Request Google Search Indexing for GitHub Pages + Jekyll

Hi there

This site (at least at the moment of writing) is powered with the GitHub Pages + Jekyll combo. But there’s a catch: the posts are not automatically indexable by the search engines (aka Google Search since it’s the leader in the field) unlike, for example, posts on the Google Blogger platform. Because of this, your site’s content may not be easily discoverable through the ordinal usage of search engines.

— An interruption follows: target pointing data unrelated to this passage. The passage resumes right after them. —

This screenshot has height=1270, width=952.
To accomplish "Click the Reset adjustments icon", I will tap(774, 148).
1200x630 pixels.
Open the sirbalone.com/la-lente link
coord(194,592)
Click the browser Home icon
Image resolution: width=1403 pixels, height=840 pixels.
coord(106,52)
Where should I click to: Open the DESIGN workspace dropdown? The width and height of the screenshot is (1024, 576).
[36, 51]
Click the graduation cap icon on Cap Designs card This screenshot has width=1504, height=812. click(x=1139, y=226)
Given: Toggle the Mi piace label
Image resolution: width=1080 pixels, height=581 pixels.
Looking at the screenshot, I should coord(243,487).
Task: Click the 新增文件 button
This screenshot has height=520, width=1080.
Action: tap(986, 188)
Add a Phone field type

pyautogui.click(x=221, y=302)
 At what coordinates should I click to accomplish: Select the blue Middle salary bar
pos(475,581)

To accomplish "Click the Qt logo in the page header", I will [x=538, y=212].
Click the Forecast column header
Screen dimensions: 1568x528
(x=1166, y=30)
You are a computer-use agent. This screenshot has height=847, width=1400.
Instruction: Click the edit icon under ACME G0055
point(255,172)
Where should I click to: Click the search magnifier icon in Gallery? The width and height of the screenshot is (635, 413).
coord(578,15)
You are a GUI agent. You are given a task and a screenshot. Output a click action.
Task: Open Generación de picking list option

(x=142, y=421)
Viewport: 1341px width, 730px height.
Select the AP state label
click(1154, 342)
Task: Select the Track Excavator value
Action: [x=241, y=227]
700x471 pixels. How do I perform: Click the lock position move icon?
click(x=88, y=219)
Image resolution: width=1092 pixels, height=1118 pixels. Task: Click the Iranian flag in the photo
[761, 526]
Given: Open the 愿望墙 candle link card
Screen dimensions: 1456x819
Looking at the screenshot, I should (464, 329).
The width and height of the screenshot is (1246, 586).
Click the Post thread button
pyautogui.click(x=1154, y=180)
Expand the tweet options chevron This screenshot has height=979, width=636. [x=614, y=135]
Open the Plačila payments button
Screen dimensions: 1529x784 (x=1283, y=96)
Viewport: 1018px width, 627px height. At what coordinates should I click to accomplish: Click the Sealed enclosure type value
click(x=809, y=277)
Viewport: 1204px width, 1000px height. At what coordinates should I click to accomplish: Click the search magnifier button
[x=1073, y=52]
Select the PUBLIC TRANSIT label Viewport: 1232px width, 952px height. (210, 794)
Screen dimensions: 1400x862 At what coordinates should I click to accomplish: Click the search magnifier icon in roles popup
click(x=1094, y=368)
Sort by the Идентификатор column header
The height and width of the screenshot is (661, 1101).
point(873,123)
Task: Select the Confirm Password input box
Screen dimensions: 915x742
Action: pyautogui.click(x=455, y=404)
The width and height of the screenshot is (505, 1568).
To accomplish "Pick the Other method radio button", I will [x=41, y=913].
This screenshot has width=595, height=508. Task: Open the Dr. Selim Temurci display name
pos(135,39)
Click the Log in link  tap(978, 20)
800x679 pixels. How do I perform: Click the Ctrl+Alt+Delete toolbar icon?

Should we give up and move all the content to another platform that handles all the magic behind the scenes for us?

Not necessarily.

To improve the situation, I’ve put my DevOps hat on and wrote a GitHub Actions workflow to help. And the basic steps are the following:

To ask Google Search Indexing to crawl / re-index your posts you have to register on the Google Search platform and verify the ownership of the domain that you use for the website (I’m using a custom domain so I’ve already completed this step a long time ago), as well as enable the Indexing API in the GCP project, and connect service account from GCP project to the Search Console for your website.
- It’s quite a broad topic on its own so I won’t copy-paste the steps from the Google documentation here for a couple of reasons:
  - there are a lot of possible options to look at
  - and those options are subject to change by the vendor (Google)
  - so it’s always better to consult the up-to-date docs on
    - Google Search Console
    - Google Search Indexing API
- At the end of the setup flow you should end up with a JSON file that would serve as a key for authorizing your requests to the Google Search Indexing API
  - anonymized sample of the file’s structure:
    { "type": "service_account", "project_id": "your-blog-project", "private_key_id": "666", "private_key": "-----BEGIN PRIVATE KEY-----\nLoremIpsum42=\n-----END PRIVATE KEY-----\n", "client_email": "your-indexing-service-account@your-blog-project.iam.gserviceaccount.com", "client_id": "42", "auth_uri": "https://accounts.google.com/o/oauth2/auth", "token_uri": "https://oauth2.googleapis.com/token", "auth_provider_x509_cert_url": "https://www.googleapis.com/oauth2/v1/certs", "client_x509_cert_url": "https://www.googleapis.com/robot/v1/metadata/x509/your-indexing-service-account%40your-blog-project.iam.gserviceaccount.com", "universe_domain": "googleapis.com" }
Create a workflow that:

runs after successful completion of the build & deployment of the website (obviously, your site updates should be live before requesting re-indexing)
- actually, it was not clear how to do it properly because by default GitHub Pages + Jekyll websites are built and deployed automatically by some default presets from GitHub Pages, and among the site repository’s files you won’t find the corresponding GitHub workflows by default.
  
  So, the question is: whether the addition of the explicit workflow to the repo will break/cancel the implicitly provided build + deploy workflow (in which case we would have to manually reproduce the similar functionality) or not.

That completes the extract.